** Exercise objective **
Copy the lines below word for word, leaving nothing out.
···
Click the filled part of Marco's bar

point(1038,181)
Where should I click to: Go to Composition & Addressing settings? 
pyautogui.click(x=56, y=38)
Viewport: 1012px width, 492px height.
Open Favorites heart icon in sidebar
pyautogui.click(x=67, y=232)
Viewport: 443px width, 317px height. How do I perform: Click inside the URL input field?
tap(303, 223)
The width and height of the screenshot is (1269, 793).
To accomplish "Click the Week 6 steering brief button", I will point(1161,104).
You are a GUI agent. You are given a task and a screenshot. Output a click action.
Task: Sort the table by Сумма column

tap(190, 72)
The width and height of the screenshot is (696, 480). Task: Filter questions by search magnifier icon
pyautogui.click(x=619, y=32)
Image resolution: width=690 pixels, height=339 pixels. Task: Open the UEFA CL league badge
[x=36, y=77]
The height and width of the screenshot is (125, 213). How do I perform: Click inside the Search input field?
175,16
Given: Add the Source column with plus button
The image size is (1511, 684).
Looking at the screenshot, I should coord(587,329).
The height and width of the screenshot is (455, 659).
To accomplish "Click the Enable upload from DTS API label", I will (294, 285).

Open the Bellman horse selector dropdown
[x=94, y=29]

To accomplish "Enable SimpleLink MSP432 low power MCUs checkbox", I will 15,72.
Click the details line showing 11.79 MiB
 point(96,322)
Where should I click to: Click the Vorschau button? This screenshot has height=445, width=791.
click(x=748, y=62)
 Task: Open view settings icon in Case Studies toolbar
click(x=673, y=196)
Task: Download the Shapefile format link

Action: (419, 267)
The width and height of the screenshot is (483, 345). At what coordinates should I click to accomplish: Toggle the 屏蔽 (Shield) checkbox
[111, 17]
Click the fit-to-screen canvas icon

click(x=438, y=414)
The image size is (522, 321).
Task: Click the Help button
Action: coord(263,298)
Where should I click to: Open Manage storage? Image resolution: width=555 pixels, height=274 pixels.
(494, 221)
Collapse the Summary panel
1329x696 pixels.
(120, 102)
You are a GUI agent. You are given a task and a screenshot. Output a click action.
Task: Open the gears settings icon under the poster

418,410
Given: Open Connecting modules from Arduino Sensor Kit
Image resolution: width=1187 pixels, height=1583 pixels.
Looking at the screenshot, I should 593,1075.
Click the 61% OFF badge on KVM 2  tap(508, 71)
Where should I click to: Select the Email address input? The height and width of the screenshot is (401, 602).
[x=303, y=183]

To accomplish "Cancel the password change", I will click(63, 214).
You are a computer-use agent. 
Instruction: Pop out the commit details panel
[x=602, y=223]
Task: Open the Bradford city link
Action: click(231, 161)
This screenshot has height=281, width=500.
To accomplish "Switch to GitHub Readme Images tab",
···
** Complete output **
Click the filled part of Marco's bar

point(1038,181)
Where should I click to: Go to Composition & Addressing settings? 
pyautogui.click(x=56, y=38)
Viewport: 1012px width, 492px height.
Open Favorites heart icon in sidebar
pyautogui.click(x=67, y=232)
Viewport: 443px width, 317px height. How do I perform: Click inside the URL input field?
tap(303, 223)
The width and height of the screenshot is (1269, 793).
To accomplish "Click the Week 6 steering brief button", I will point(1161,104).
You are a GUI agent. You are given a task and a screenshot. Output a click action.
Task: Sort the table by Сумма column

tap(190, 72)
The width and height of the screenshot is (696, 480). Task: Filter questions by search magnifier icon
pyautogui.click(x=619, y=32)
Image resolution: width=690 pixels, height=339 pixels. Task: Open the UEFA CL league badge
[x=36, y=77]
The height and width of the screenshot is (125, 213). How do I perform: Click inside the Search input field?
175,16
Given: Add the Source column with plus button
The image size is (1511, 684).
Looking at the screenshot, I should coord(587,329).
The height and width of the screenshot is (455, 659).
To accomplish "Click the Enable upload from DTS API label", I will (294, 285).

Open the Bellman horse selector dropdown
[x=94, y=29]

To accomplish "Enable SimpleLink MSP432 low power MCUs checkbox", I will 15,72.
Click the details line showing 11.79 MiB
 point(96,322)
Where should I click to: Click the Vorschau button? This screenshot has height=445, width=791.
click(x=748, y=62)
 Task: Open view settings icon in Case Studies toolbar
click(x=673, y=196)
Task: Download the Shapefile format link

Action: (419, 267)
The width and height of the screenshot is (483, 345). At what coordinates should I click to accomplish: Toggle the 屏蔽 (Shield) checkbox
[111, 17]
Click the fit-to-screen canvas icon

click(x=438, y=414)
The image size is (522, 321).
Task: Click the Help button
Action: coord(263,298)
Where should I click to: Open Manage storage? Image resolution: width=555 pixels, height=274 pixels.
(494, 221)
Collapse the Summary panel
1329x696 pixels.
(120, 102)
You are a GUI agent. You are given a task and a screenshot. Output a click action.
Task: Open the gears settings icon under the poster

418,410
Given: Open Connecting modules from Arduino Sensor Kit
Image resolution: width=1187 pixels, height=1583 pixels.
Looking at the screenshot, I should 593,1075.
Click the 61% OFF badge on KVM 2  tap(508, 71)
Where should I click to: Select the Email address input? The height and width of the screenshot is (401, 602).
[x=303, y=183]

To accomplish "Cancel the password change", I will click(63, 214).
You are a computer-use agent. 
Instruction: Pop out the commit details panel
[x=602, y=223]
Task: Open the Bradford city link
Action: click(231, 161)
This screenshot has height=281, width=500.
To accomplish "Switch to GitHub Readme Images tab",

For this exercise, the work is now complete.